Bonjour,
Pour moi, quand je lis
Citation :
que la cour d'appel relève,
d'une part
que M. Y...,
en dépit du jugement de divorce dont il s'est ensuite prévalu pour échapper à ses obligations,
a continué à se comporter en mari tant à l'égard de son épouse que des tiers,
d'autre part
que son départ intervenu sans concertation, après quarante ans de vie commune,
a été brutal ;
et encore
Citation :
que de ces constatations, la cour d'appel,
qui n'avait pas à suivre les parties dans le détail de leur argumentation
et
n'a fait qu'user de son pouvoir souverain d'appréciation de la valeur et de la portée des attestations produites,
a pu déduire que...
je n'ai pas clairement le sentiment que l'arrêt soit basé sur les seules règles générale du concubinage.
Perso, j'aurais plutôt dit que n'est pas dissous dans tous ses effets, un mariage transformé "officiellement" en un simple concubinage par le truchement d'un divorce.

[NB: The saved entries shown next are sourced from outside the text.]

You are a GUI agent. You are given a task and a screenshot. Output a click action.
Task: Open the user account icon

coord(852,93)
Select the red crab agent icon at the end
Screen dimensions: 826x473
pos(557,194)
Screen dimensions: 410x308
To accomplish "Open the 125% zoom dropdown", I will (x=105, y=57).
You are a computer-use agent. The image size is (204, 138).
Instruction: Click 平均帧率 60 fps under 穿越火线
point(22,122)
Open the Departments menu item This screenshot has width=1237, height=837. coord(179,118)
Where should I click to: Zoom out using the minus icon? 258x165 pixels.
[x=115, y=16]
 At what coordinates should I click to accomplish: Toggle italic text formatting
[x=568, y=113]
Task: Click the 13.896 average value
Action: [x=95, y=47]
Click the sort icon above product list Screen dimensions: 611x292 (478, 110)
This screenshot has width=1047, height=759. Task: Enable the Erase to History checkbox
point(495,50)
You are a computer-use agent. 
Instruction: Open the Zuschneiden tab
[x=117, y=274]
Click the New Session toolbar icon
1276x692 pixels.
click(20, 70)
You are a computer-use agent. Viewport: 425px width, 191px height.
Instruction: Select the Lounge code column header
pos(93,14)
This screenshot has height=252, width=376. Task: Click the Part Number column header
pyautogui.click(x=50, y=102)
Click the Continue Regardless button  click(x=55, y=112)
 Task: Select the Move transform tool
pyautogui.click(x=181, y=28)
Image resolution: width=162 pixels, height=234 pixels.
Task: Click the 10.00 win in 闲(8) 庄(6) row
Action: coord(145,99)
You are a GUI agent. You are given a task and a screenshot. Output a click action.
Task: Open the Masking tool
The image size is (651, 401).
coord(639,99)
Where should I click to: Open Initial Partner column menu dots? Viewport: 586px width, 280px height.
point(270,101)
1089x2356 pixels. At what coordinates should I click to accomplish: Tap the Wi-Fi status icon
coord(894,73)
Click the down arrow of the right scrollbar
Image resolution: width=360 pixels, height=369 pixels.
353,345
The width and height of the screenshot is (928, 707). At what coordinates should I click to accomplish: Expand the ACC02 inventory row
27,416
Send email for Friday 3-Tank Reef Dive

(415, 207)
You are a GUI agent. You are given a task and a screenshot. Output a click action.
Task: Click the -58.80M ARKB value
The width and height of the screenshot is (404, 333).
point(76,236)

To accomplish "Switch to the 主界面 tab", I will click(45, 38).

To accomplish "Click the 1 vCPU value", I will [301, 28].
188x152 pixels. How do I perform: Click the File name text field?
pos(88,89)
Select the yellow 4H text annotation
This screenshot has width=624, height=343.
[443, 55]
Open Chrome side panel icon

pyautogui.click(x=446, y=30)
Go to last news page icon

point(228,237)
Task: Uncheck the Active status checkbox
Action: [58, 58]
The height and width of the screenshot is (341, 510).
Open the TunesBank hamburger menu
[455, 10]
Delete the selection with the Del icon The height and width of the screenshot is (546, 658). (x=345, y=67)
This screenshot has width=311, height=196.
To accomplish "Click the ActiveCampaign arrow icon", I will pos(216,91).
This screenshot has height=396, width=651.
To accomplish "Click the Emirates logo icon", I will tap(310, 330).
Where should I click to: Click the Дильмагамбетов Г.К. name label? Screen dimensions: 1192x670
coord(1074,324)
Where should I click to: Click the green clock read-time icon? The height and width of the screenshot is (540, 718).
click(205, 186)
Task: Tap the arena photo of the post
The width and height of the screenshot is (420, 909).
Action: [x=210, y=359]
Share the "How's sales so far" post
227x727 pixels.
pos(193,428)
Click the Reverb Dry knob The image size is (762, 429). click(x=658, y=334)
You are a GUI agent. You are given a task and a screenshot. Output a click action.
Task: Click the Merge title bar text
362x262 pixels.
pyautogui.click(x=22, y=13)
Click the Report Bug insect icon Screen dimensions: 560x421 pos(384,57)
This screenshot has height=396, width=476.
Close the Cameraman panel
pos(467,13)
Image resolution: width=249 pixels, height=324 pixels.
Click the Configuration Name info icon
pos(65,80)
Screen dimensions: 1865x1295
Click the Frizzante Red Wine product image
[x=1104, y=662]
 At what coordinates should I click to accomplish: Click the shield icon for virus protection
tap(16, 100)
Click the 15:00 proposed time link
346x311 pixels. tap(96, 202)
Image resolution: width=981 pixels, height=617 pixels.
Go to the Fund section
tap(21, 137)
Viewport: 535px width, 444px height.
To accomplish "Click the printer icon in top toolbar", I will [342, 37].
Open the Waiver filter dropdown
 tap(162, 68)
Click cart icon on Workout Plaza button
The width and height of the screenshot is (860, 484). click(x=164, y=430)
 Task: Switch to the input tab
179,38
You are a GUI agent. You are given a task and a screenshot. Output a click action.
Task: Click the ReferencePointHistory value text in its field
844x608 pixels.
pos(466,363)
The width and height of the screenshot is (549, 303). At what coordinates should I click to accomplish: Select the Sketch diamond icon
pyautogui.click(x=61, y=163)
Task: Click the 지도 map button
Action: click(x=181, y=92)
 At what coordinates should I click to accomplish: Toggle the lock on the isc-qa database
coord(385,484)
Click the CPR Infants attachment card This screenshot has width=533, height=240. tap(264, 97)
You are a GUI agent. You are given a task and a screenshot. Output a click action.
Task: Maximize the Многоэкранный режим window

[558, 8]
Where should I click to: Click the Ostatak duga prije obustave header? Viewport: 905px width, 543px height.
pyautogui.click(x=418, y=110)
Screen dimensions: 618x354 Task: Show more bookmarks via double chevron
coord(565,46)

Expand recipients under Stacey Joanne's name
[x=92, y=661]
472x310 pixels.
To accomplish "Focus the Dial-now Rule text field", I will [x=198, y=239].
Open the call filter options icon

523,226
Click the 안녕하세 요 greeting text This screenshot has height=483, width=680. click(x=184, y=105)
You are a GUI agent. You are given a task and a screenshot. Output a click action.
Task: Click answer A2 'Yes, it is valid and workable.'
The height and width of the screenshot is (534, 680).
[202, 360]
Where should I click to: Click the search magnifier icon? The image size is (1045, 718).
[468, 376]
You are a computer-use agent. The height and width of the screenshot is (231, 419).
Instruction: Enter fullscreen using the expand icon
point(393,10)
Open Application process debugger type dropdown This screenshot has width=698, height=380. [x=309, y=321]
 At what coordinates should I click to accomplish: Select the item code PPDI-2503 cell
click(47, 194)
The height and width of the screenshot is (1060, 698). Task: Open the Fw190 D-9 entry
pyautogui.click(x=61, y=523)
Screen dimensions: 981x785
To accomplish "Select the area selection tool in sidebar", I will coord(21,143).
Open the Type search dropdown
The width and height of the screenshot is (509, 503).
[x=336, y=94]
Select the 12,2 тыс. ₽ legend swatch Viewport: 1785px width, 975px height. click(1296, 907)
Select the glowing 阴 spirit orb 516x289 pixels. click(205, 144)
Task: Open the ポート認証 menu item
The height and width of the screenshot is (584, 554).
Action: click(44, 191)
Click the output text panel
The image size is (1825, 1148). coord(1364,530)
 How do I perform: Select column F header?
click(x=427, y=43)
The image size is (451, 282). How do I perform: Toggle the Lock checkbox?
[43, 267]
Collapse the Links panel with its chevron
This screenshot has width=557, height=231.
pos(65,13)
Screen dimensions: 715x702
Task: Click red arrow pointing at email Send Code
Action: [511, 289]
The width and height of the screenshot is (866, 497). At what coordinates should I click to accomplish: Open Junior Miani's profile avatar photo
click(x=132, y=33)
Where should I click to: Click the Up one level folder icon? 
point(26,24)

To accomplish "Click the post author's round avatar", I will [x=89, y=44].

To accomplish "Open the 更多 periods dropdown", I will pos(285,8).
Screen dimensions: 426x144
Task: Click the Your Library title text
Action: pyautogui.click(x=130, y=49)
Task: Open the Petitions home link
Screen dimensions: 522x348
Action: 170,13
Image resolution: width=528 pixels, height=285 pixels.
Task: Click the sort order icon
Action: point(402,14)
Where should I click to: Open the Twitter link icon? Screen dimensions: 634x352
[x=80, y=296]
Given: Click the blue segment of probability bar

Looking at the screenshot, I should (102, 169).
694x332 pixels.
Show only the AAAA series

P.S. : lorsque la Cour (de cassation) écrit textuellement "qui n'a fait qu'user de son pouvoir souverain d'appréciation (...), a
pu déduire que...", il faut comprendre, par
"a pu déduire", que ladite Cour, si elle avait été à la place de la cour (d'appel), aurait
"pu" ne pas retenir la même solution, voire retenir une solution inverse, mais il se trouve qu'il n'entre pas dans les prérogatives de la Cour de critiquer le jugement d'une cour, lorsqu'il a pour base le
"pouvoir souverain d'appréciation" des juges du fond. Donc, elle est obligée de laisser faire.